Exercise tasks =
a. In the review-scraping notebook, why does the scraping loop run thirteen times? Answer in one to three sentences.
b. Resume the review-scraping notebook from its last line, before the listing.

Passage shown =
☆ ☆ ☆ ☆

In [None]:
!pip install transformers

# Scrapping data function

In [1]:
import requests
import pandas as pd
from bs4 import BeautifulSoup
import time

def get_reviews(url): #returns list
    comments_output = []
    result = requests.get(url)
    src = result.content
    soup = BeautifulSoup(src, 'lxml')

    comments = soup.find_all("div", {"class": "description"})

    for i in range(len(comments)):
        comments_output.append(comments[i].text)

    return comments_output

In [None]:
#data scrapping
import os
# Check if the CSV file already exists
if os.path.exists('CSV_OUT.csv'):
    df = pd.read_csv('CSV_OUT.csv')  # Load existing CSV file into DataFrame
else:
    df = pd.DataFrame()  # Create an empty DataFrame with a 'Review' column

for i in range(13): #13 review page
    time.sleep(1)
    reviews = get_reviews("https://www.chickadvisor.com/item/quality-street-chocolates/?page={0}#reviews".format(i+1))
    df = df.append(pd.DataFrame({'Review': reviews}))
    print(f"Page {i+1} has been scrapped successfully")

df = df.reset_index(drop=True)
df.to_csv('CSV_OUT.csv')

# Sentiment analysis and zero-shot classification

In [None]:
from transformers import pipeline
sentimentanalyzer = pipeline("sentiment-analysis")
aspectclassifier = pipeline("zero-shot-classification")

In [7]:
#aspect:rank
aspects = {
            'Taste':[0,0], 'Packaging':[0,0], 'Price':[0,0]
}
products_aspect_dict = {}

for aspect in aspects:
    df[f'{aspect}POS'] = 0
    df[f'{aspect}NEG'] = 0


In [None]:
for index, row in df.iterrows():
        reviewId = index
        aspect_out = aspectclassifier(row['Review'][:512], candidate_labels=list(aspects.keys()))
        '''
        aspect_out INPUT OUTPUT SAMPLE:
        sequence = "Who are you voting for in 2020?"
        candidate_labels = ["politics", "public health", "economics"]

        classifier(sequence, candidate_labels)

☆ ☆ ☆ ☆

Dataset entries =
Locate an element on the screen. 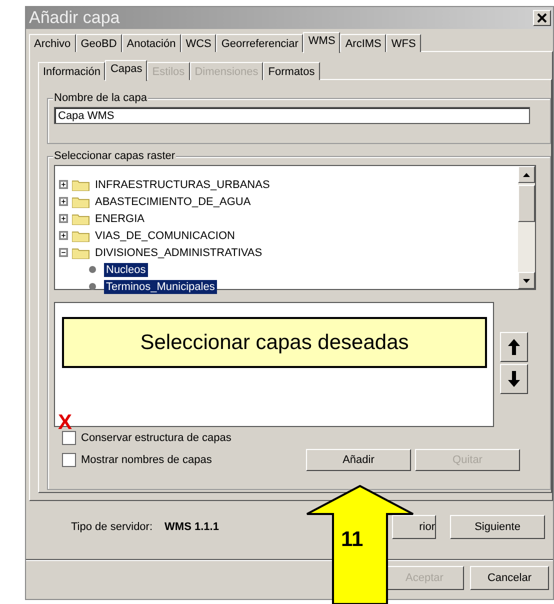  checkbox-label: Conservar estructura de capas is located at coordinates (156, 438).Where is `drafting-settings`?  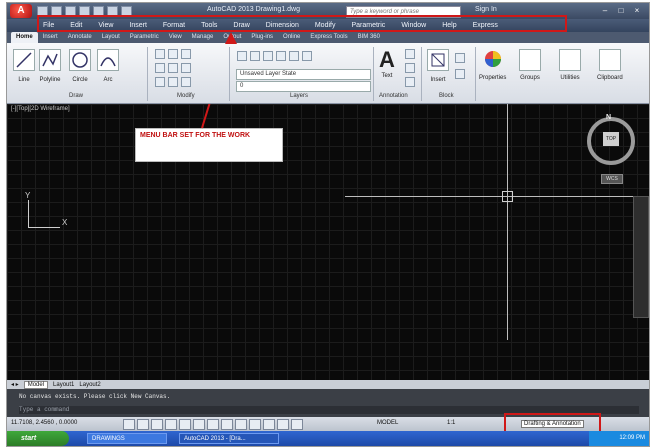
drafting-settings is located at coordinates (213, 424). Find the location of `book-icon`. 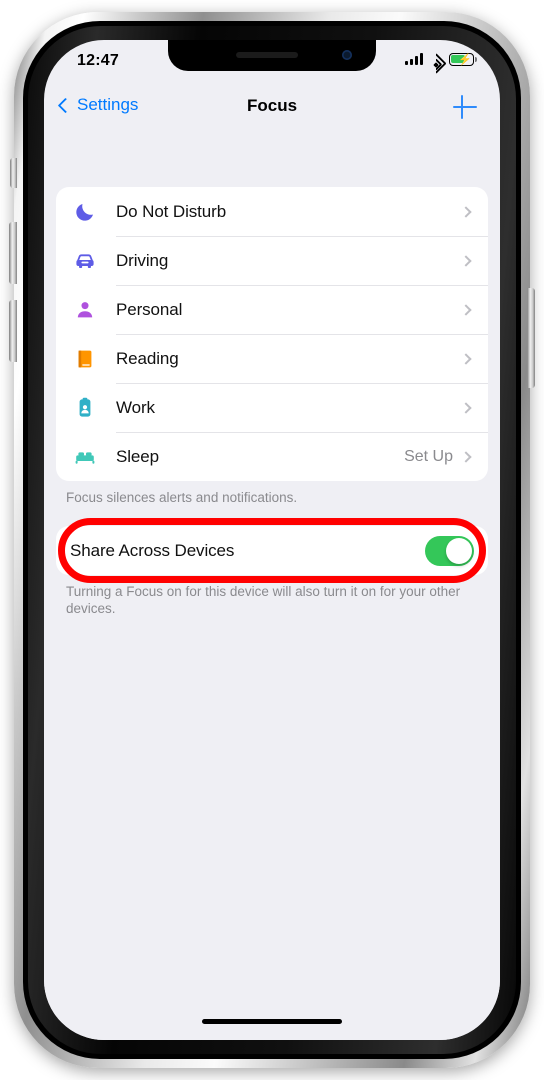

book-icon is located at coordinates (85, 359).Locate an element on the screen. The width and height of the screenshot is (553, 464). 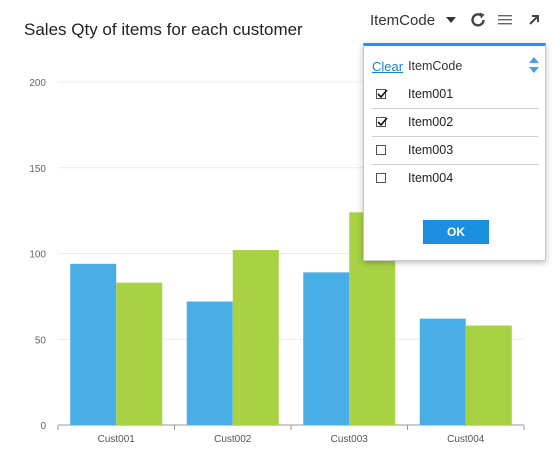
filter-column-label: ItemCode is located at coordinates (436, 66). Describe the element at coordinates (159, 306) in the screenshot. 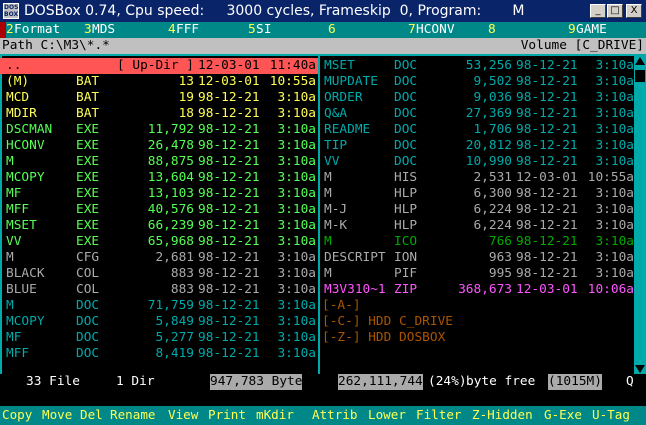

I see `file-row: M DOC 71,759 98-12-21 3:10a` at that location.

☆ ☆ ☆ ☆

Outputs in order =
a. The loop runs thirteen times because, as its comment notes, there are 13 review pages. Each pass fetches and collects the reviews from one page.

b.
        --------------------------------------------------------------
        {'labels': ['politics', 'economics', 'public health'],
         'scores': [0.972518801689148, 0.01458414364606142, 0.012897025793790817],
         'sequence': 'Who are you voting for in 2020?'}
        '''
        sentiment_out = sentimentanalyzer(row['Review'][:512])
        '''
        sentiment_out INPUT OUTPUT SAMPLE:
        sentiment_pipeline = pipeline("sentiment-analysis")
        data = ["I love you", "I hate you"]
        ----------------------------------------------------
        [{'label': 'POSITIVE', 'score': 0.9998},
         {'label': 'NEGATIVE', 'score': 0.9991}]
        '''
        print(f"Review ID: {reviewId}")
        print(f"Text: {row['Review'][:512]}")
        print(f"Dictionary: {sentiment_out}")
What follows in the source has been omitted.